Personal Injury Lessons from Pokémon GO:
Fading Summer Fad with Lasting Legal Implications
If there was one phenomenon that defined the summer of 2016 it was Pokémon GO – the mobile app re-launch of a 1990s-era video game (and television) franchise that has become popular with Millennials. It also became popular with another less likely group for far different reasons: personal injury lawyers.
Pokémon GO is the latest smartphone gaming app to fall into the “augmented reality” category where elements of a virtual world are integrated with the real world, making for a unique hybrid location-based experience. Released by Niantic, Inc. on July 6, 2016, the game achieved unprecedented popularity at first, breaking download and revenue records, but then struggled in the months that followed. By September, the number of active users fell 36 percent, from 50.2 million to 32.4 million, even as revenue only dipped slightly and renewed interest surged around Halloween.
Regardless of whether or not Pokémon GO proves to be a fad or a permanent fixture of our digital lives, one thing is clear: for the legal community, the game has helped spark a rich discussion on personal injury law. As more augmented reality apps are released on iOS and Android devices, what safeguards are companies putting into place in these games to protect against unfounded lawsuits while also helping players exercise common sense and avoid bodily harm?
Squirtle Skirmishes: The Impact of Augmented Reality Injuries
Aside from the immense popularity of Pokémon GO, the second story of the “Summer of Pokémon” was the national and global uptick in personal injuries associated with careless game play. By being so engrossed in the game, some users became oblivious to the real world they were interacting with. Injuries widely reported included falls, sprains and bone fractures, car accidents, and being hit by traffic. Snakebites and even a possible shooting death also made the news.
Of course, game developers aren’t dimwits. They know full well that when you supercharge an already addictive, sensory-consuming device like a smartphone with a video game designed for Millennials, heavily pulling on the generation’s nostalgia heartstrings for its own receding youth, accidents and injuries would be common. Not surprisingly, the game comes with a comprehensive disclaimer in its terms of service:
“The Pokémon Company (“TPC”) and TPCI disclaim all liability related to any property damage, personal injury or death that may occur during your use of our Services, including any claims based on the violation of any applicable, law, rule or, regulation on your alleged negligence or other tort liability.”
Game developers buttress this comprehensive warning by requesting players opt into an arbitration agreement. Nearly all players will not opt out of this simply because they won’t read the fine print. Or they won’t read it carefully enough to know the difference. Arbitration, for non-lawyers reading this post, is a form of alternative dispute resolution done outside the courts that carries with it a litany of advantages and disadvantages as related to the consumer, or in this case, the player.
So while it’s likely that future gaming companies and other augmented reality app developers will look back at the summer of Pokémon and the game’s ironclad legal protections and follow its lead, that doesn’t mean a legitimate personal injury case isn’t possible.
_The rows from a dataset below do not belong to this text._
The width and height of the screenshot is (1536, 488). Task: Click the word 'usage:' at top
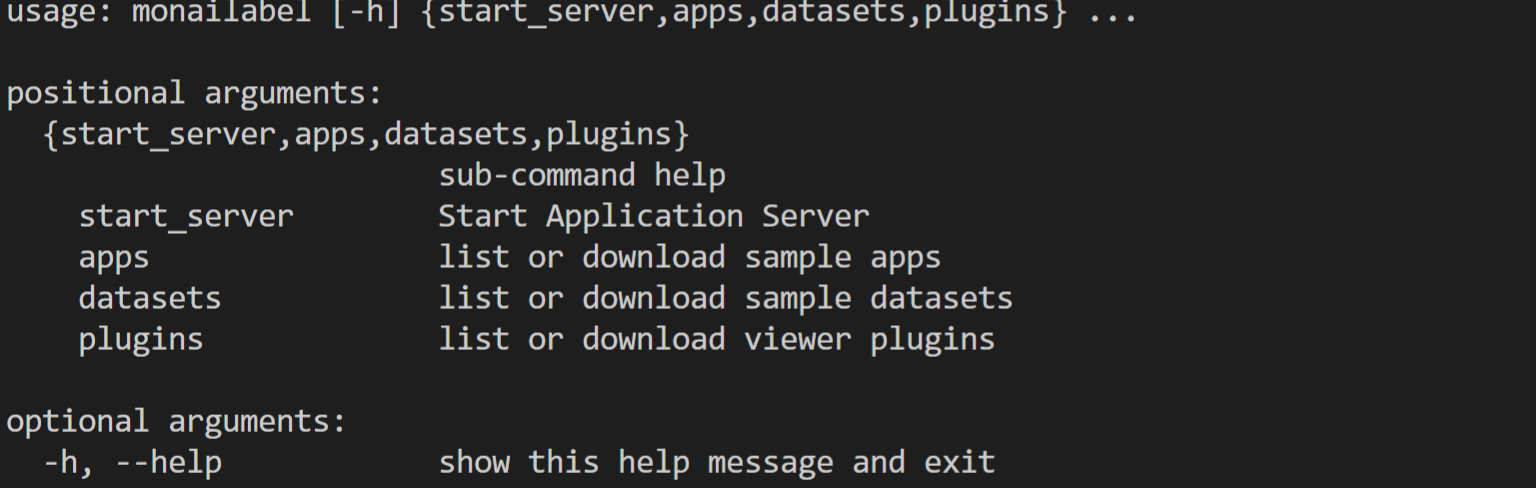(60, 13)
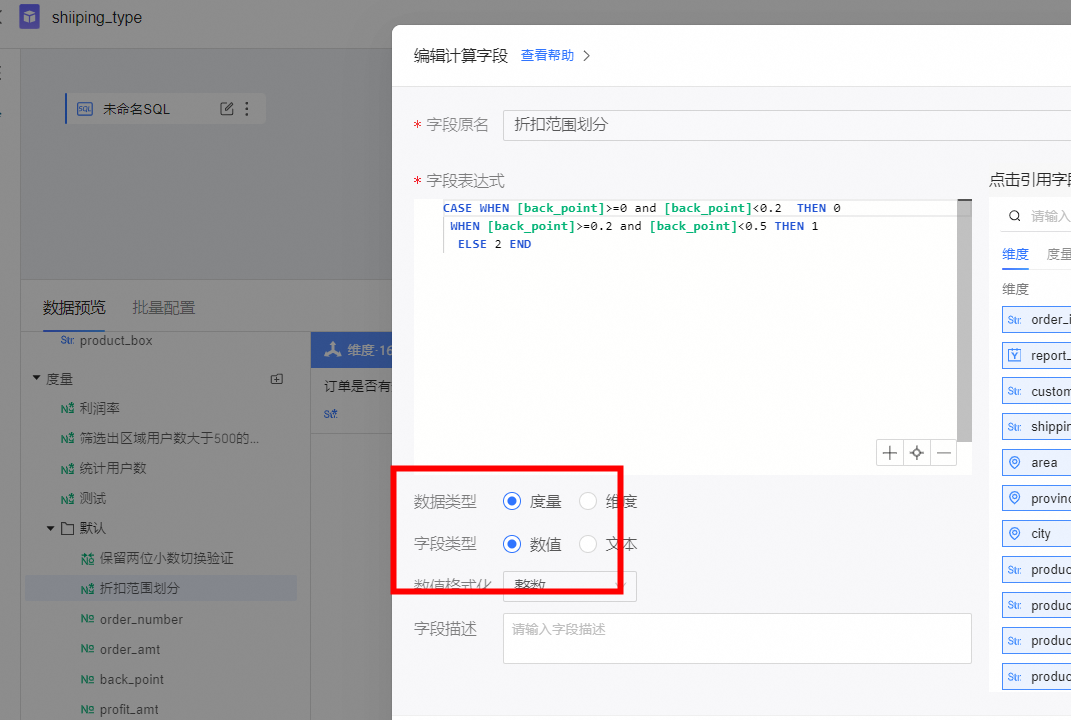This screenshot has height=720, width=1071.
Task: Open the 查看帮助 help link
Action: click(548, 56)
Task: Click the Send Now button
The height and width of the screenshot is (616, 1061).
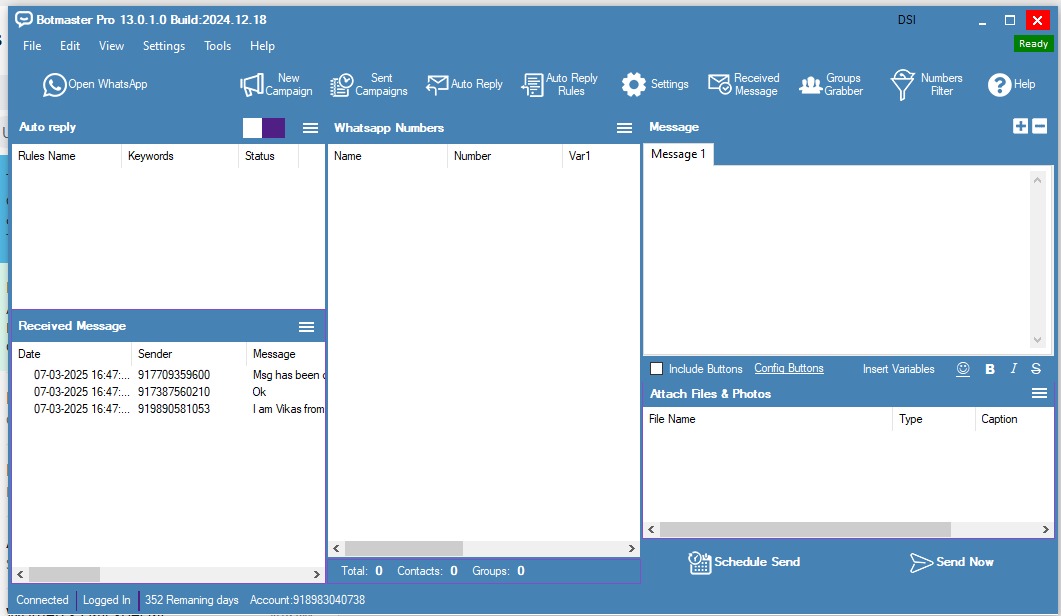Action: [951, 562]
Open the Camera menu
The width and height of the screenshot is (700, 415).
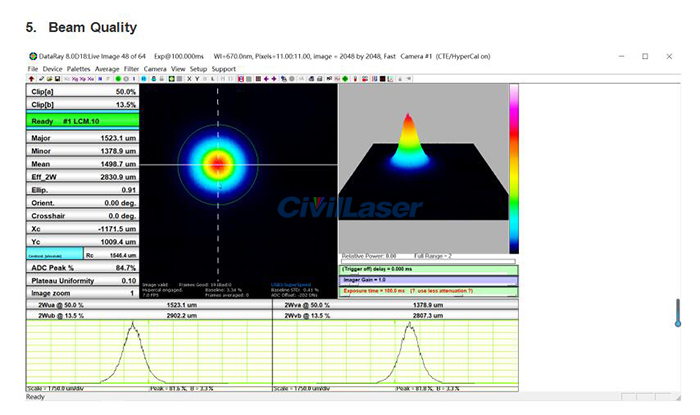coord(154,68)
For players filing a personal injury claim, it comes down to this: proving negligence while also substantiating that that negligence can be compensated.
Proving compensable negligence requires four elements:
- Duty – That the defendant (i.e., game developer) owed the plaintiff (i.e., gamer) a legal obligation that the purchased good or service would not cause harm.
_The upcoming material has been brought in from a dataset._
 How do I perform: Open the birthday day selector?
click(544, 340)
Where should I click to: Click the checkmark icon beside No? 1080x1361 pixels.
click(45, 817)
- Breach – That the defendant violated the above duty by deliberate action or inaction.
- Causation – That the plaintiff’s injuries were the direct result of the defendant’s breached duty.
- Damages – That the plaintiff was actually injured as a direct result of the negligence.
Common Sense AR PR
Before we go down the rabbit hole of personal injury legal jargon, it’s important to remember the need for personal responsibility. After all, many of the disclaimers game developers write are nothing more than codified common sense. That being said, if you’re a Pokémon GO player (or future AR gamer) and you nevertheless feel your injuries are the direct result of the negligence of a game developer, then by all means, contact a personal injury or general practice law firm and discuss the facts of the case.
Remember, though, that attorneys like to use the “reasonable person standard,” when determining liability. Stated simply, the reasonable person standard is a way of evaluating what a hypothetical sensible person would do under the same or similar circumstances being described.
Using this test, it’s clear that many injuries associated with Pokémon GO this summer would not meet the negligence standard. Playing the game while driving (like texting and Facetiming) is foolish. Playing the game after dark in dangerous or unfamiliar neighborhoods is questionable. And playing the game while crossing a road or highway is equally reckless.
While the summer of Pokémon GO has passed, it will be interesting to see what new augmented reality games are in the offing and how the legal issues these increasingly complex immersive apps unintentionally create, will be resolved.
Until then, play with a heads-up frame of mind – even if you’re looking down at your screen.